**Bereitgestellter Auszug:**

********

Hat wer das Gewicht zur Hand, wenn ich den äußeren Rand der Wellgo MG1 Ti rausschneide ?


----------



## NOS-Trial (6. Januar 2012)

Bike_fuhrpark schrieb:


> Hat wer das Gewicht zur Hand, wenn ich den äußeren Rand der Wellgo MG1 Ti rausschneide ?



keine Ahnung wieviel es genau bringt.
Aber meine Pedale (siehe oben) wiegen, so wie sie sind, knappe 300g (Stahlachse)...
ich denke dann mal so gute 30-40g.


----------



## NOS-Trial (7. Januar 2012)

Marko schrieb:


> die pedale sind sehr schön gemacht. An einem Pedal fehlt anscheinend auf einer seite die brücke für reflektorbefestigung komplett, sonst je 1 von 2 entfernt. Hat das einen bestimmten grund?



mir ist vor eeewigkeiten mal ein Pedal an der Stelle kaputt gegangen... deshalb habe ich mich dazu entschlossen jeweils eins dran zu lassen (hält immer noch perfekt). Leider hab ich das beim fräsen irgendwann mal vergessen und es ist eins mehr weggekommen, als geplant


----------



## Hoffes (3. Februar 2012)

Hier mal mein neuer Unterbodenschutz

*Vorher*



*Nacher*




und ich taufe es Rießenglied


Gruß Hoffes


----------



## ecols (5. Februar 2012)

HAHAHA!!  YMMD! Wie cool!


----------



## NOS-Trial (11. Februar 2012)

von diesem hier wirds demnächst ne kleine Serie geben...
(7075er Alu... gut dimensionierte Aheadkappen, die nicht nach zweimal anziehen verbogen sind)


----------



## Bike_fuhrpark (12. Februar 2012)

Ist das ein 3D Vorbau? Was bringt der auf die Waage ?


----------



## NOS-Trial (12. Februar 2012)

ja - 198g... inkl. den Originalschrauben... ohne Aheadkappe.


----------



## Bike_fuhrpark (12. Februar 2012)

Dann werd ich meinen wohl direkt mal Stornieren (127-30°). Angegeben ist er ja mit 165 Gramm.

********

**Aufgabe a:**
Kopiere aus den Datensätzen unverändert die Zeilen von der Zeile mit „1920x912 pixels.“ bis zur Zeile mit „Action: pyautogui.click(x=110, y=95)“.
Die folgenden Datensätze haben mit dem Auszug nichts zu tun.

**Gespeicherte Datensätze:**
********

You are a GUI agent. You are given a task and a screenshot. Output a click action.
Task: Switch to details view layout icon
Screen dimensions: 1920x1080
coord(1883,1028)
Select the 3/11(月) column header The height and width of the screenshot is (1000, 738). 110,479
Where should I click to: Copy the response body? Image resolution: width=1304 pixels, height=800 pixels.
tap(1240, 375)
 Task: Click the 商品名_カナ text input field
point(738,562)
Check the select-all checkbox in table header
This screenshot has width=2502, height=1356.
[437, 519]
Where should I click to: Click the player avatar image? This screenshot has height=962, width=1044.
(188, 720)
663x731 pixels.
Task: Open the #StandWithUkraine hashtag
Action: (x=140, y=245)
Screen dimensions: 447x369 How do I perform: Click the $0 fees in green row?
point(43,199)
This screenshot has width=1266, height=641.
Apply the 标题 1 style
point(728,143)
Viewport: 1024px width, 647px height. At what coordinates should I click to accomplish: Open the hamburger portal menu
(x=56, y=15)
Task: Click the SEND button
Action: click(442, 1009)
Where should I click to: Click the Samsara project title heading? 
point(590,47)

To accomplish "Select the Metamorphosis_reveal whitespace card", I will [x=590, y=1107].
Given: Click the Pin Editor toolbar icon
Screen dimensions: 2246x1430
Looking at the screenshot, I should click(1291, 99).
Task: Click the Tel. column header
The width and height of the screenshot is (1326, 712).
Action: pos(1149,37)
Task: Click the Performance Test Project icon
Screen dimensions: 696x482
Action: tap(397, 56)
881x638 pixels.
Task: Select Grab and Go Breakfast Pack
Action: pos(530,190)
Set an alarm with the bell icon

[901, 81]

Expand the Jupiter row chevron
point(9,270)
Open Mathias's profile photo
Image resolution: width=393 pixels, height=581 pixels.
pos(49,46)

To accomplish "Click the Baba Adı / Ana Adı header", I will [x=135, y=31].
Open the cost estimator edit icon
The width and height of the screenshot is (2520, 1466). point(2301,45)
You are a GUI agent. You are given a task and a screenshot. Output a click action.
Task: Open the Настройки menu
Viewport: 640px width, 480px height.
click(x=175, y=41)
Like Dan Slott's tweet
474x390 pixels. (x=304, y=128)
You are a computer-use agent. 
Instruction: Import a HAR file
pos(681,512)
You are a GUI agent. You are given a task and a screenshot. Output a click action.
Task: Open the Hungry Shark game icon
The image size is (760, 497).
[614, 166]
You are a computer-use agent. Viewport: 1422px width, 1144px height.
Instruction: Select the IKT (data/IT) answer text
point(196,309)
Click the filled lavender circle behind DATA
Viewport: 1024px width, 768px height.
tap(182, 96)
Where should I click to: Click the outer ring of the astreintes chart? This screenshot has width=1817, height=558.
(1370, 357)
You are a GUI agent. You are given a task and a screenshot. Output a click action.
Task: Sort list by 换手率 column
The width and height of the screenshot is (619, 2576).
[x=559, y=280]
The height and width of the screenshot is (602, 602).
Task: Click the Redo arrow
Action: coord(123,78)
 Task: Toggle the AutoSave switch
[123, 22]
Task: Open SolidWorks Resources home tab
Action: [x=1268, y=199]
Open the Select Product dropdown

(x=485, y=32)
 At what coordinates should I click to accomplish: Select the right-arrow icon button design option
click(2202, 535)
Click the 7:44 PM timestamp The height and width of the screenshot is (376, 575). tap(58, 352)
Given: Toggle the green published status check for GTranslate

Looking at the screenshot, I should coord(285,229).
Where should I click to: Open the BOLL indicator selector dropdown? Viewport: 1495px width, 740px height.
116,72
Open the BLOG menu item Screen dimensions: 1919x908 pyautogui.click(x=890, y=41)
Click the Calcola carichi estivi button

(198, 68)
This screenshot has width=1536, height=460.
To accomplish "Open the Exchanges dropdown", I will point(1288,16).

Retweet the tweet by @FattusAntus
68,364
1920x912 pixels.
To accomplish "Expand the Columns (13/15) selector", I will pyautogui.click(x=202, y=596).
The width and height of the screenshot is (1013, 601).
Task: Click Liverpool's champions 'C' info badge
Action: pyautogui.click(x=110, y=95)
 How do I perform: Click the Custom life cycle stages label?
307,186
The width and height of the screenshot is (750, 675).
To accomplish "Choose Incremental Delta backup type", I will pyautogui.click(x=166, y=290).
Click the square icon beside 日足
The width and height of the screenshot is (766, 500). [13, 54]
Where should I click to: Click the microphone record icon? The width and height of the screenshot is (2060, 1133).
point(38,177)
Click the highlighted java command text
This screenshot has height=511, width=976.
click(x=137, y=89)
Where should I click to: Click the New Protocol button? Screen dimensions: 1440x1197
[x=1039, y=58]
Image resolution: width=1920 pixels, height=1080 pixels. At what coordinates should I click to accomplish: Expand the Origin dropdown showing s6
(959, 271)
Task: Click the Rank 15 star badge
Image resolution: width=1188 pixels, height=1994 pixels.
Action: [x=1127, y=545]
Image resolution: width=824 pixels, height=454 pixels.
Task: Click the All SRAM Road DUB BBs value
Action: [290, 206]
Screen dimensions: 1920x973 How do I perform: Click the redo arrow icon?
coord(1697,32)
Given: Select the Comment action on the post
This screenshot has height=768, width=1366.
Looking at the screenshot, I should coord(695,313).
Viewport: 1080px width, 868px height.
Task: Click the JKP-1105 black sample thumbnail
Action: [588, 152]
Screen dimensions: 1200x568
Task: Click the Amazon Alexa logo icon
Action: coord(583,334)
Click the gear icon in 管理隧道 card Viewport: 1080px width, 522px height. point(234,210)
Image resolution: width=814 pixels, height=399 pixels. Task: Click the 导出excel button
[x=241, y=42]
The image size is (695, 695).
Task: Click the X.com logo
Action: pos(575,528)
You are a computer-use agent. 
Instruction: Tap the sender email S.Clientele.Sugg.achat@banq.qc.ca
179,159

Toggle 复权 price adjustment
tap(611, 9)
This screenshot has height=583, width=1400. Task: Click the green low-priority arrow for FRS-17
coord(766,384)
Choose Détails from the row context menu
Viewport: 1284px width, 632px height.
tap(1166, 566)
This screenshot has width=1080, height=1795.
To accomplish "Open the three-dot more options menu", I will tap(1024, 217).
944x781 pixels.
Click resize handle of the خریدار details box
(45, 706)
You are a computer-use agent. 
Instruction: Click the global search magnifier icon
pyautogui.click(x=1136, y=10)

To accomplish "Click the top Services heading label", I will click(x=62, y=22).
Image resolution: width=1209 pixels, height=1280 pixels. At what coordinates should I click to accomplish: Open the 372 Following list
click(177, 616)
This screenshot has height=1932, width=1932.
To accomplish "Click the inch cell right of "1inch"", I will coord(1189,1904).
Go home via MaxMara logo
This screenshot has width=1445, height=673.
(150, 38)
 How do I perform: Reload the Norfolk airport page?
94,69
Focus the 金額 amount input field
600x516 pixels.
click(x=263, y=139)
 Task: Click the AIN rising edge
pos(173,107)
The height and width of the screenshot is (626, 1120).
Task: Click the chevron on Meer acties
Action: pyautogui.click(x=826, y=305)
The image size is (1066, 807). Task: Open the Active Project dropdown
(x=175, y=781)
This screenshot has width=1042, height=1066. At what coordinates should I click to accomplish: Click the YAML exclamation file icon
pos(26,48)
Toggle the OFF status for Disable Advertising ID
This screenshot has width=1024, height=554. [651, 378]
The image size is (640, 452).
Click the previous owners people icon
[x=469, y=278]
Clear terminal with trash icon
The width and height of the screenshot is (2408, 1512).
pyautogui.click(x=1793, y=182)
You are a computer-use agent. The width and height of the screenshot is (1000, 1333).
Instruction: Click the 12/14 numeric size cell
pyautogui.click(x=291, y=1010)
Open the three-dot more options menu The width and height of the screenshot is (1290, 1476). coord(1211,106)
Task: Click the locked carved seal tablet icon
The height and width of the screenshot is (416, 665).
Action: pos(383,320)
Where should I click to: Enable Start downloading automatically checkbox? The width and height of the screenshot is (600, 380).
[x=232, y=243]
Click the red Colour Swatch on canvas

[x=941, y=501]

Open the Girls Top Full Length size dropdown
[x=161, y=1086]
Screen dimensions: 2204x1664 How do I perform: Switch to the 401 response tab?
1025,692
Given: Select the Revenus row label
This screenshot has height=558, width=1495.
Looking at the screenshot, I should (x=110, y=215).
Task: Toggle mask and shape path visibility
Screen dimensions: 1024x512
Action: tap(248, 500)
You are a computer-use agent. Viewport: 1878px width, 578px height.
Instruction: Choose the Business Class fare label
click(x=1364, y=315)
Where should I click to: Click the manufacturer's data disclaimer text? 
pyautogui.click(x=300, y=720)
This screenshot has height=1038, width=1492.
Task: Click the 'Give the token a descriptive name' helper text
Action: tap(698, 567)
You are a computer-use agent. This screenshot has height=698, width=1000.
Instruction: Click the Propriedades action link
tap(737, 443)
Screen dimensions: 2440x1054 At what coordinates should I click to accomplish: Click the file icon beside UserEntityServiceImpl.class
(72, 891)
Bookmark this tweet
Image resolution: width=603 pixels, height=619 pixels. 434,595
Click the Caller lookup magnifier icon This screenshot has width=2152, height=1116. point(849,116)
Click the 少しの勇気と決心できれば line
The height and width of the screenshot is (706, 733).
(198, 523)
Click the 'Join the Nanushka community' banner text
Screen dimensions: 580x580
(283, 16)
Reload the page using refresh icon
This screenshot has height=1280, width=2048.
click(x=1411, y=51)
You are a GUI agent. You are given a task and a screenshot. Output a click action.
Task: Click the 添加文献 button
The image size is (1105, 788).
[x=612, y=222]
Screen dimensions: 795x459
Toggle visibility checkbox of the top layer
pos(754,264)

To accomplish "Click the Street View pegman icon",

********

**Aufgabe b:**
Gib aus dem Auszug über Pedale und Vorbauten den Abschnitt von „## NOS-Trial (6.“ bis „es genau bringt.“ wortgetreu wieder.

**Lösung a:**
1920x912 pixels.
To accomplish "Expand the Columns (13/15) selector", I will pyautogui.click(x=202, y=596).
The width and height of the screenshot is (1013, 601).
Task: Click Liverpool's champions 'C' info badge
Action: pyautogui.click(x=110, y=95)

**Lösung b:**
## NOS-Trial (6. Januar 2012)

Bike_fuhrpark schrieb:


> Hat wer das Gewicht zur Hand, wenn ich den äußeren Rand der Wellgo MG1 Ti rausschneide ?



keine Ahnung wieviel es genau bringt.